Mary Nelle’s Hot Chicken Salad

Mary Nelle’s Hot Chicken Salad recipe is a classic Southern chicken casserole that brings everyone to the table. Creamy, crunchy, and packed with flavor, this easy make-ahead casserole is perfect for potlucks, family dinners, and holiday gatherings. The recipe comes from one of our owners, Mary Nelle, and it's been a go-to for showers, Sunday lunches, and summer picnics for years. With tender cooked chicken, crisp celery, almonds, and a golden potato chip topping, this hot chicken salad delivers Southern comfort in every bite.

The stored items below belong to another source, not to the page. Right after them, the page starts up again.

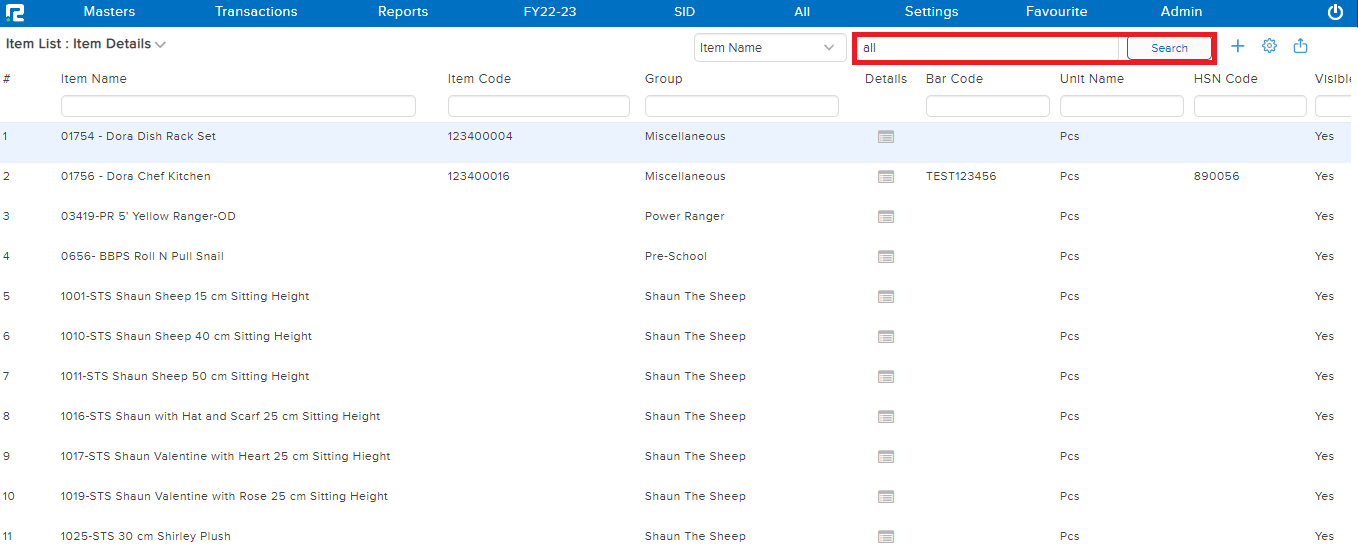Click the export share icon
Viewport: 1358px width, 557px height.
[x=1300, y=46]
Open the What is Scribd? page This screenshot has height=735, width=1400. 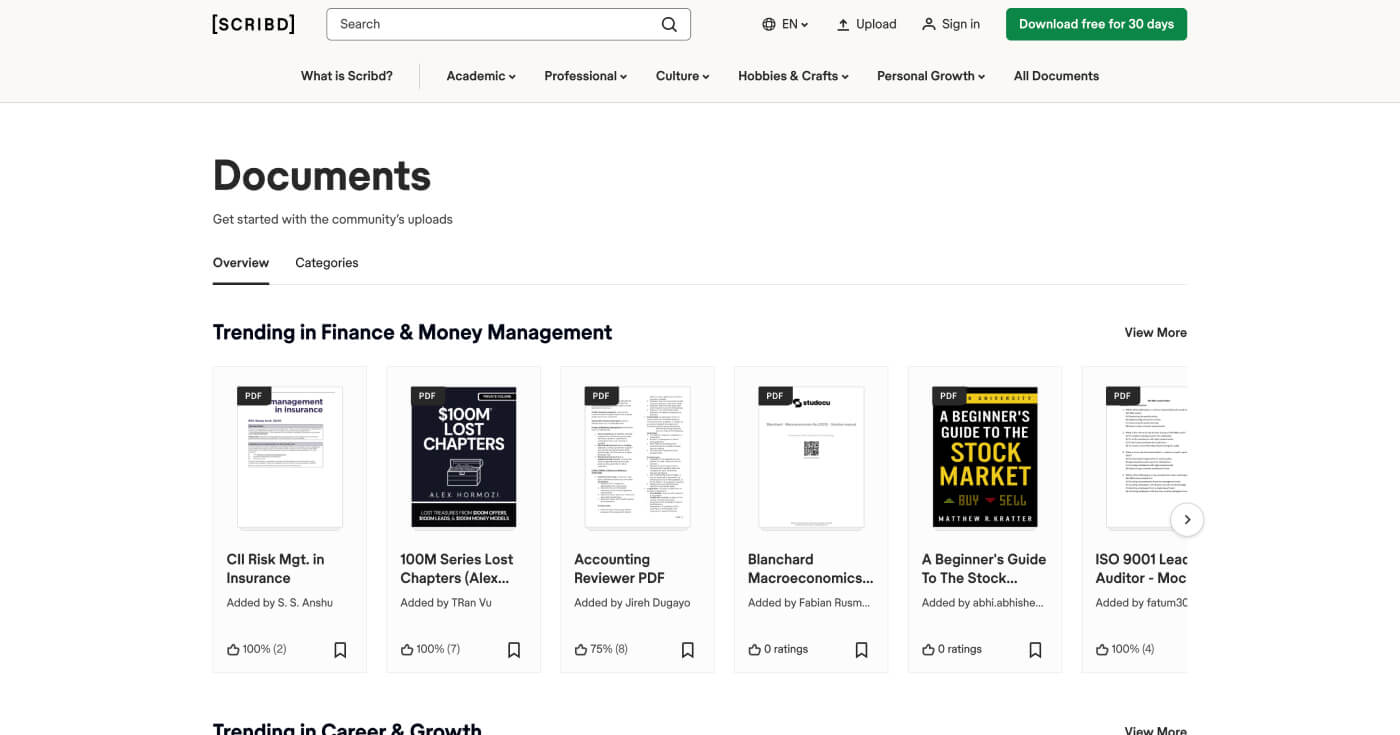coord(347,75)
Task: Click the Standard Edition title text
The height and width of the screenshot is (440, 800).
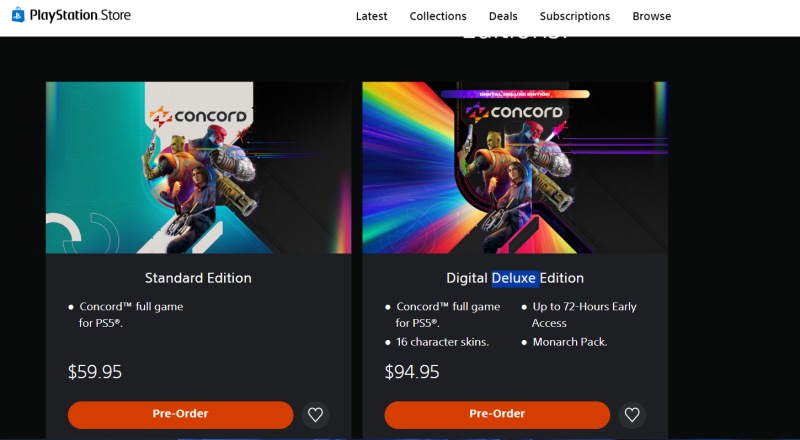Action: [x=198, y=278]
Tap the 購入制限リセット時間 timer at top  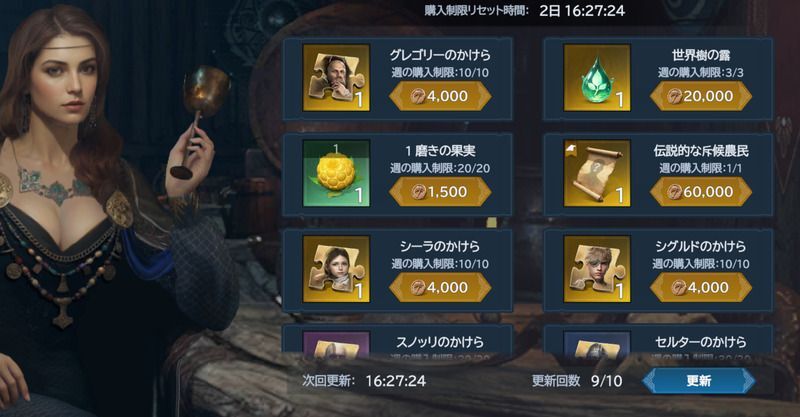point(524,11)
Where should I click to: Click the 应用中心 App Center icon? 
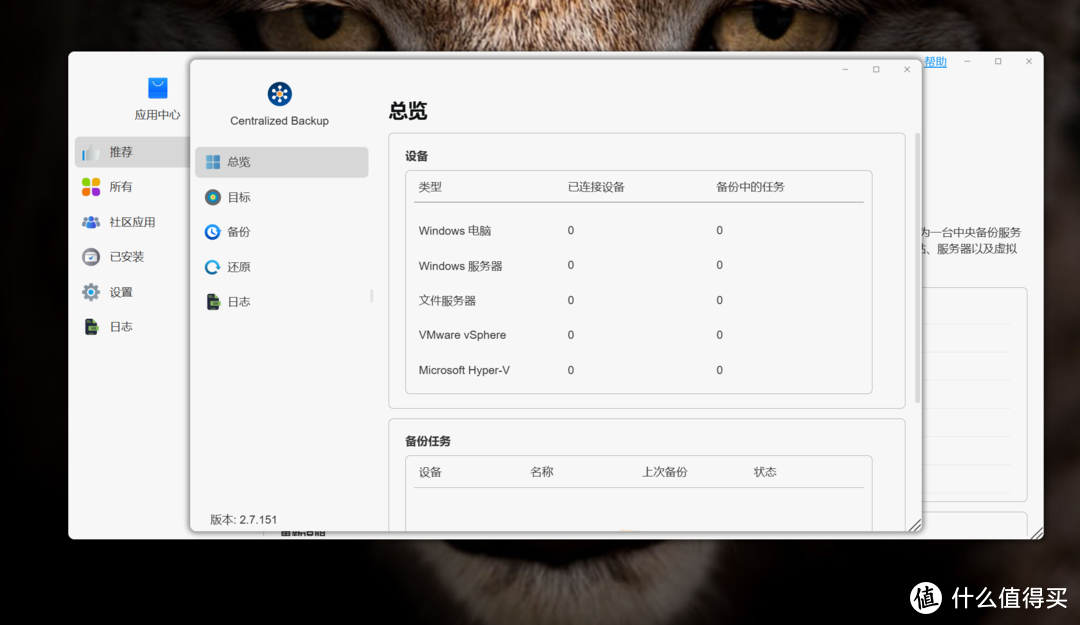click(156, 87)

Mary Nelle’s Hot Chicken Salad

Mary Nelle’s Hot Chicken Salad

Ingredients

  • Soft butter for greasing the pan
  • 4 cups diced cooked chicken
  • 2 cups diced celery
  • ¼ cup chopped green pepper
  • 1 tablespoon minced onion
  • 1 ½ cups mayonnaise
  • 1 can (10.5 ounces) cream of chicken soup
  • 2 tablespoons lemon juice
  • 1 teaspoon salt, or to taste
  • ½ teaspoon seasoning blend (see Note)
  • 4 hard-boiled eggs, chopped
  • ⅔ cup sliced almonds
  • 1 cup shredded cheddar cheese
  • 1 ½ cups crushed potato chips

Instructions

  1. If time allows, prep the casserole ahead and place covered in the refrigerator so flavors will blend.
  2. Preheat the oven to 400ºF. Lightly grease a 9 x 13-inch glass casserole with butter.
  3. Place the chicken, celery, green pepper, and onion in a large bowl and stir to combine. Stir in the mayonnaise, soup, lemon juice, salt and seasoning. Fold in the chopped hard-boiled eggs and almonds. Turn into the buttered casserole and top with cheese and crushed potato chips. Bake until bubbly, about 25 minutes.

Notes

Mary Nelle uses Accent seasoning.

This chicken salad can be served at most any holiday or gathering, from a bridal shower to feeding everyone the day after Thanksgiving — just substitute turkey for the chicken!